*** Record set Section Begins ***

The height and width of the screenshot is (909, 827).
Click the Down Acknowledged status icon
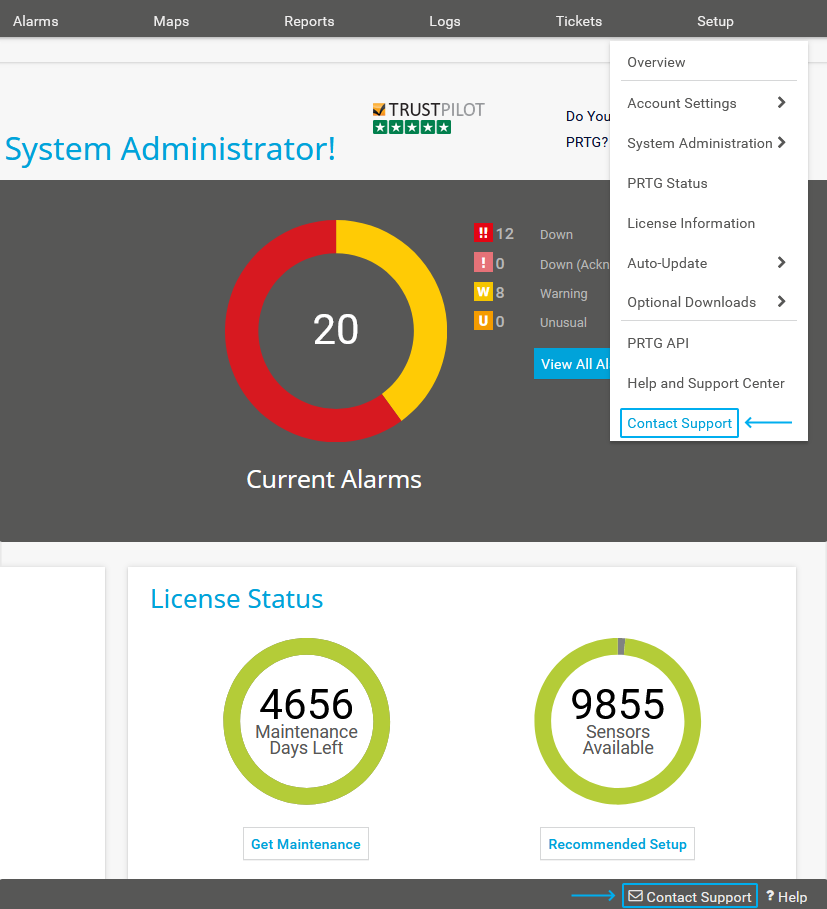(483, 263)
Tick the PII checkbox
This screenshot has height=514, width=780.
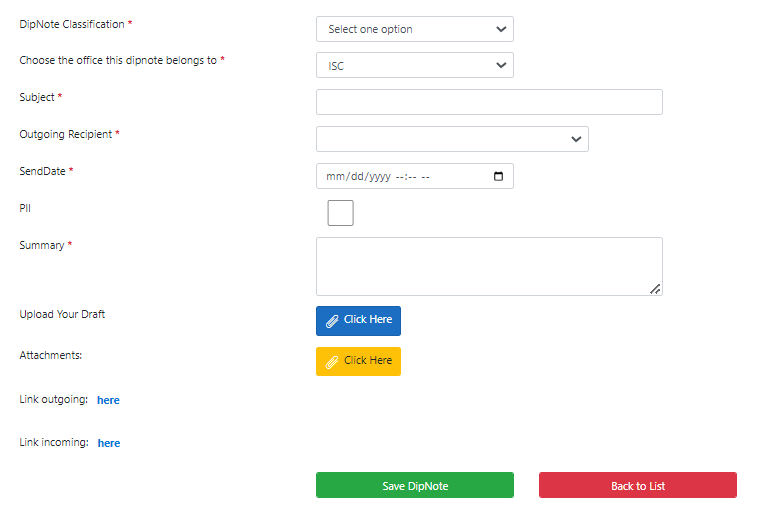[x=341, y=213]
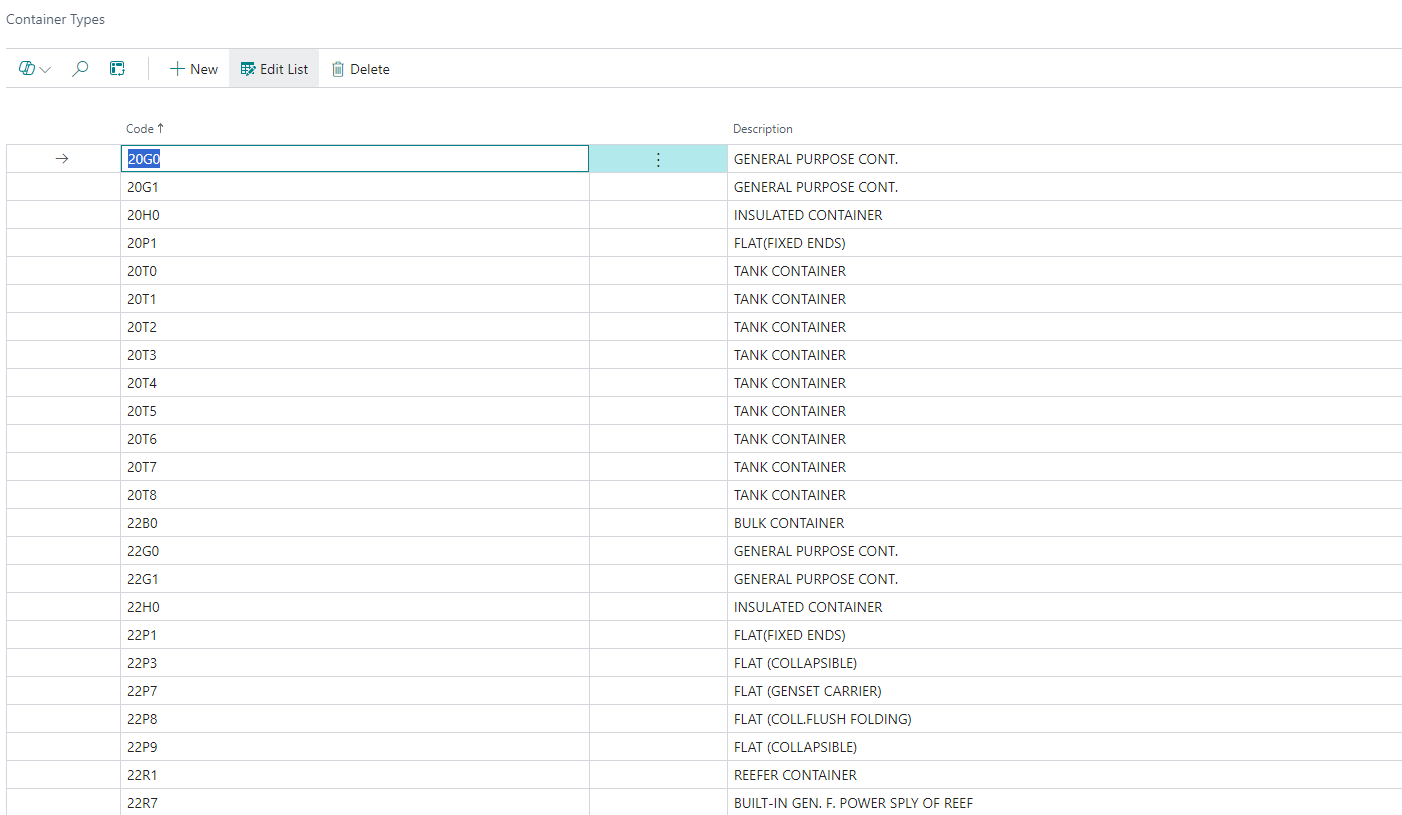Click the arrow indicator on the selected row
The height and width of the screenshot is (815, 1402).
(62, 158)
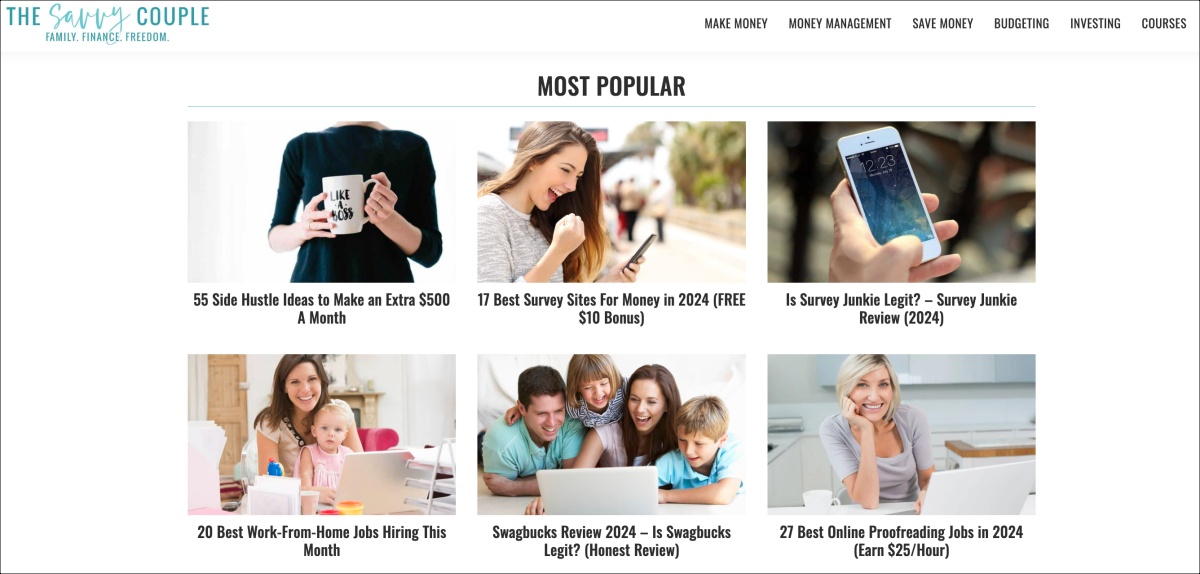Click the hand holding iPhone thumbnail
Viewport: 1200px width, 574px height.
coord(901,202)
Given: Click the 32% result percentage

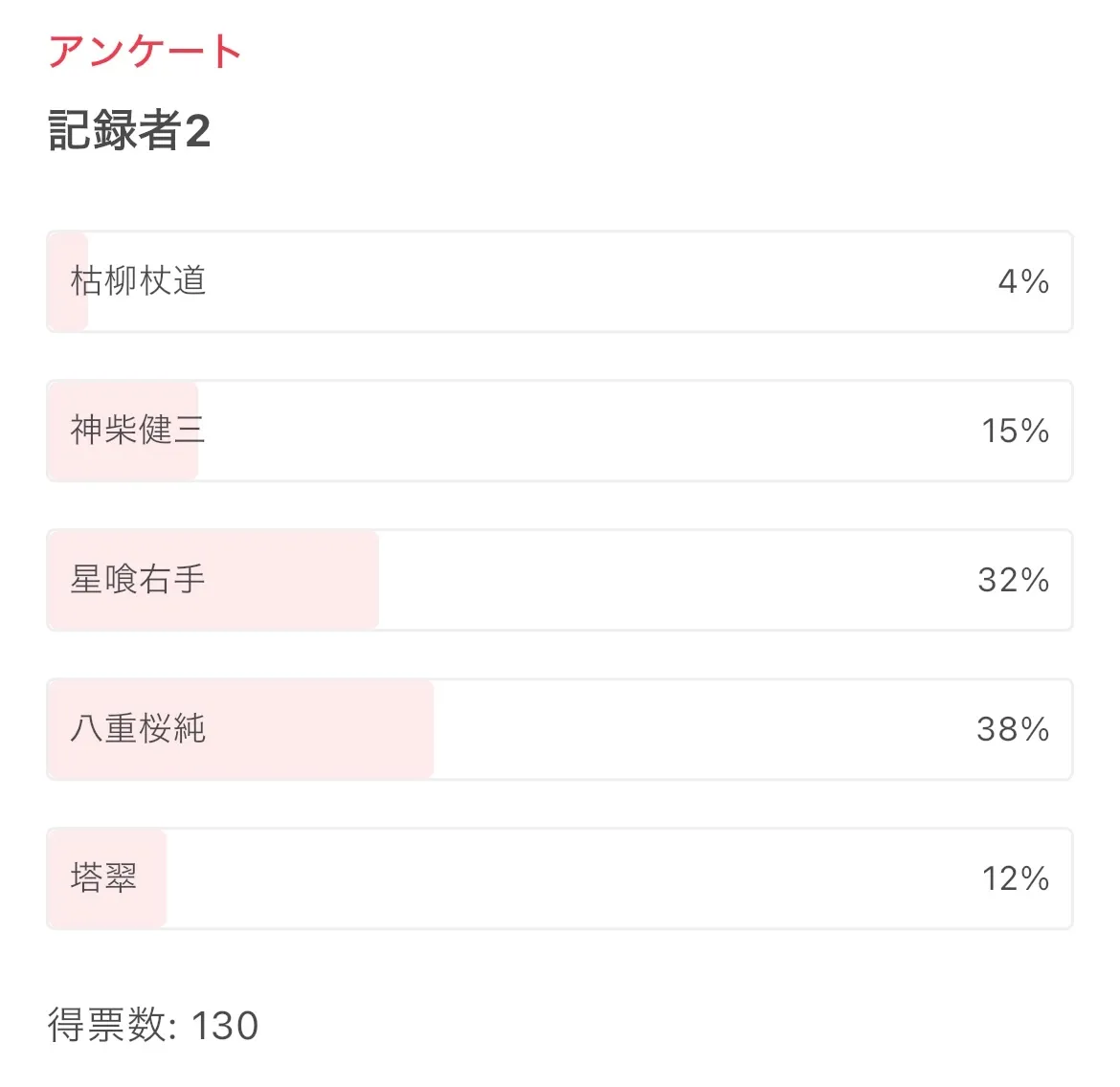Looking at the screenshot, I should (x=1013, y=580).
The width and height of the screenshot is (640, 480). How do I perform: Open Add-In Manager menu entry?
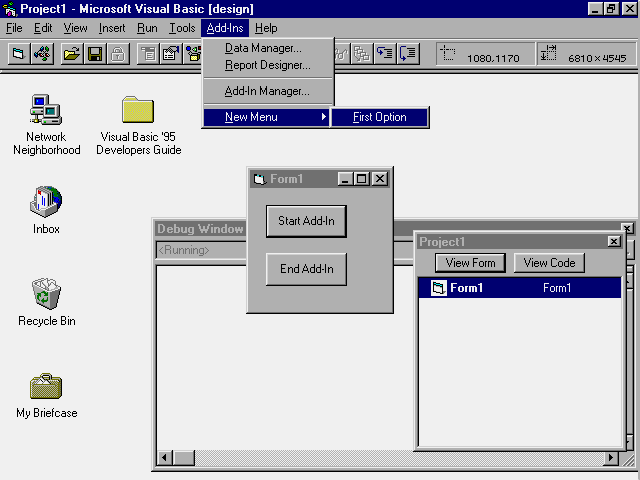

*** Record set Section Ends ***

### Problem
Repeat, exactly and in full, each line from the start of the data to the line that contains "Tick the PII checkbox". Pictures do not go in.

### Answer section
The height and width of the screenshot is (909, 827).
Click the Down Acknowledged status icon
(483, 263)
Tick the PII checkbox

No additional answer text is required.